Penalised regressionについて少し学んだところで、実例をみてみることに。変数選抜までしようと思ったらlassoになるようなのですが、lassoのお手本論文はないかな~と最近全然論文読んでいないので、Core clinical journalで「lasso」を探してみます。するとJBJSに面白そうな論文が。方法論的にお手本になるかどうかはちと不安ですが、折角なので読んでみます。

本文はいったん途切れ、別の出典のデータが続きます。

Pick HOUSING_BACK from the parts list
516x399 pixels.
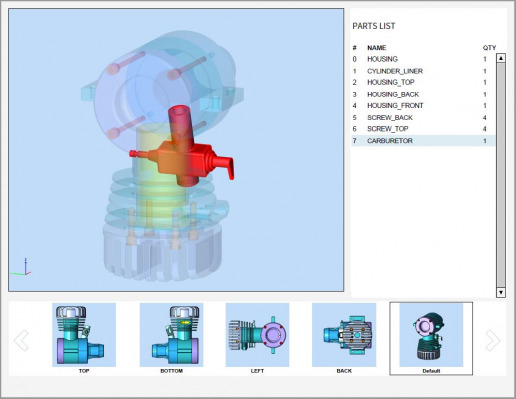tap(423, 94)
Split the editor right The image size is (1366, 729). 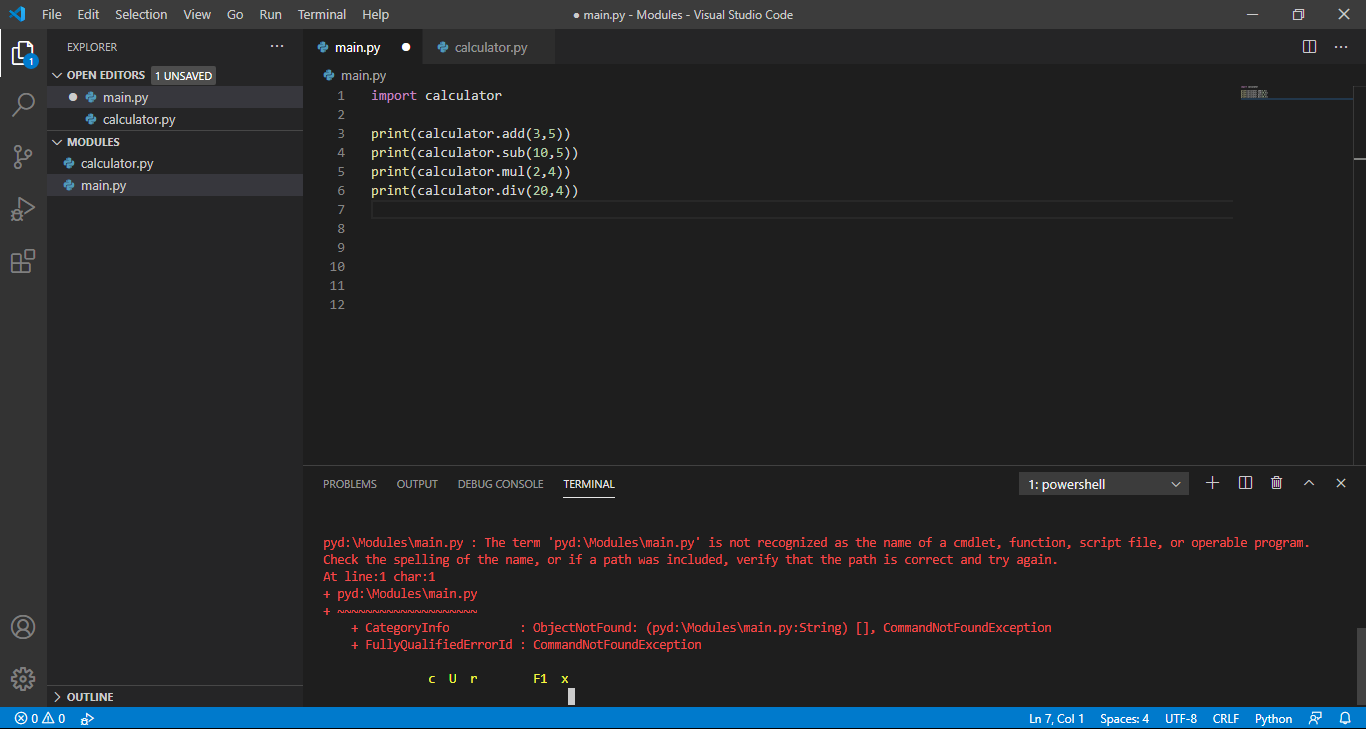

Predicting Occurrence of Spine Surgery Complications Using "Big Data" Modeling of an Administrative Claims Database

研究疑問 :脊椎手術合併症予測モデルの開発と検証
研究デザイン :データベース研究
セッティング :2006~2020の米レセプトデータベース

P 脊椎手術患者
E 各リスク因子あり
C 各リスク因子なし
O 主要:何らかの合併症
  副次:合併症数、入院期間、入院費、再入院、再手術

脊椎手術後の合併症を予測する予測モデルはなかったので、大規模データベースを使って開発と検証を行ってみました!という研究。

【方法】
・脊椎手術病名がついた患者を特定
 - 変性疾患、外傷、腫瘍、感染に分類
 - 並存症の病名とも収集
 - 術後1ヶ月以内の各種新規病名を合併症と定義
・予測因子を入院、外来、調剤、医師/病院への支払いレセプトから収集
 - 術前診断、11並存症、頚椎/胸腰椎、前方/後方、癒合、
   インスツルメント、多椎間、BMP
・まず開発コホート(80%)で主要アウトカムの予測モデル作成
 - 通常のロジスティック回帰にすべての因子を投入?
 - 術式で層化した予測モデルも作成
・残り20%で検証
・交互作用項を含めたモデルでlasso回帰も施行
・CARTとboostingによるモデル開発も施行 ←なにこれ…

【結果と結論】 *結果みたいわけじゃないので簡単に
・対象は約28万人
・合併症は14.0%で、先行研究と矛盾なし
・標準、lasso、CART、boostingではCARTの性能が劣った
 - boostingは標準回帰とほぼ同じ結果
 - なので標準回帰とlassoに注目
・でもだいたいAUC0.70前後で大差なし
 - Charlsonの予測能0.61より優れていた

などなどで、術前説明に役立つでしょ?という結論。

【批判的吟味】★★★★
サンプルサイズが莫大だし、イベントも14%あれば統計学的にはやりたい放題の羨ましい研究。ただ、いわゆるBig Smallデータ(浅くて多いデータ)で予測モデル作っても、臨床にどう役立てていいかピンときません。対象の選定も、リスク因子やアウトカムすべてがレセプト上のコードで定義されていますので、臨床使用するには粗すぎて…性能も妥当性検証までして信頼できそうなのは素晴らしいですが、AUC0.7で臨床意思決定に使うのは微妙です。あと、モデル作ったのはいいけど、どう臨床で使うかの説明がない!のでそもそも使い様がない…一応Nの暴力で★4つにはしますが。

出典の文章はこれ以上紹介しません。